** Opening Data extracts block **

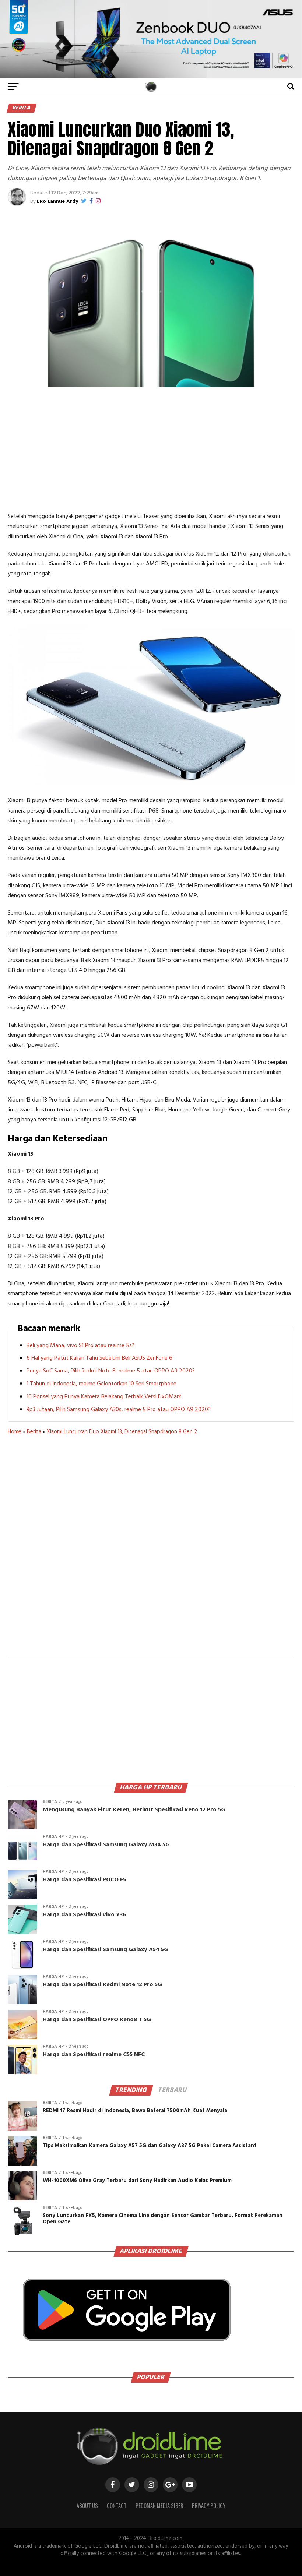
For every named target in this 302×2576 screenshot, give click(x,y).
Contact (117, 2505)
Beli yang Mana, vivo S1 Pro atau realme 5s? (80, 1345)
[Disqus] (151, 1551)
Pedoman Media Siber (159, 2505)
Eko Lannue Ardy (57, 201)
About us (87, 2505)
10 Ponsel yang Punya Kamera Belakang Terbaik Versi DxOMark (104, 1397)
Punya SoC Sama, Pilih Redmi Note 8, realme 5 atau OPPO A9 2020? (111, 1371)
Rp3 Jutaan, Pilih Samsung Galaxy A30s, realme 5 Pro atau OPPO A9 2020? (119, 1409)
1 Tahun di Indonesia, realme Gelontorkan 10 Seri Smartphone (101, 1384)
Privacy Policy (208, 2505)
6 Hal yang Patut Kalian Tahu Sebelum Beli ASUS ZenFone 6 (99, 1358)
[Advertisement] (151, 449)
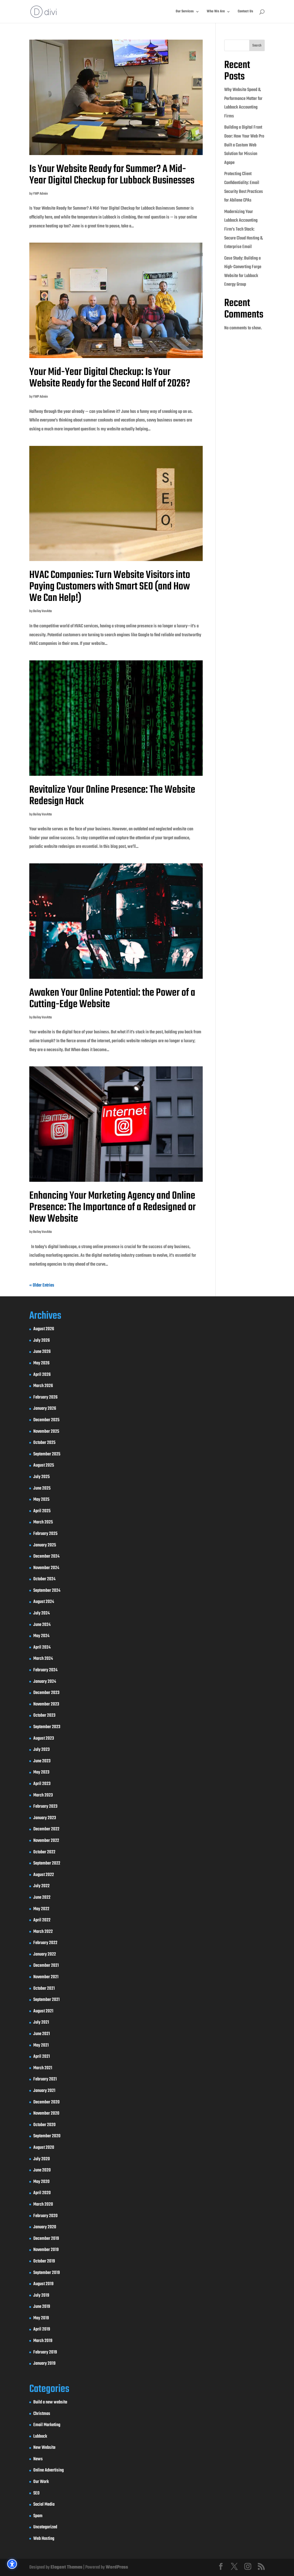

** Closing Data extracts block **

Set down exactly, and only, the lines from the one containing "Punya SoC Sama, Pilih" through the last line of the entries. Pictures do not belong in the copy.

Punya SoC Sama, Pilih Redmi Note 8, realme 5 atau OPPO A9 2020? (111, 1371)
Rp3 Jutaan, Pilih Samsung Galaxy A30s, realme 5 Pro atau OPPO A9 2020? (119, 1409)
1 Tahun di Indonesia, realme Gelontorkan 10 Seri Smartphone (101, 1384)
Privacy Policy (208, 2505)
6 Hal yang Patut Kalian Tahu Sebelum Beli ASUS ZenFone 6 (99, 1358)
[Advertisement] (151, 449)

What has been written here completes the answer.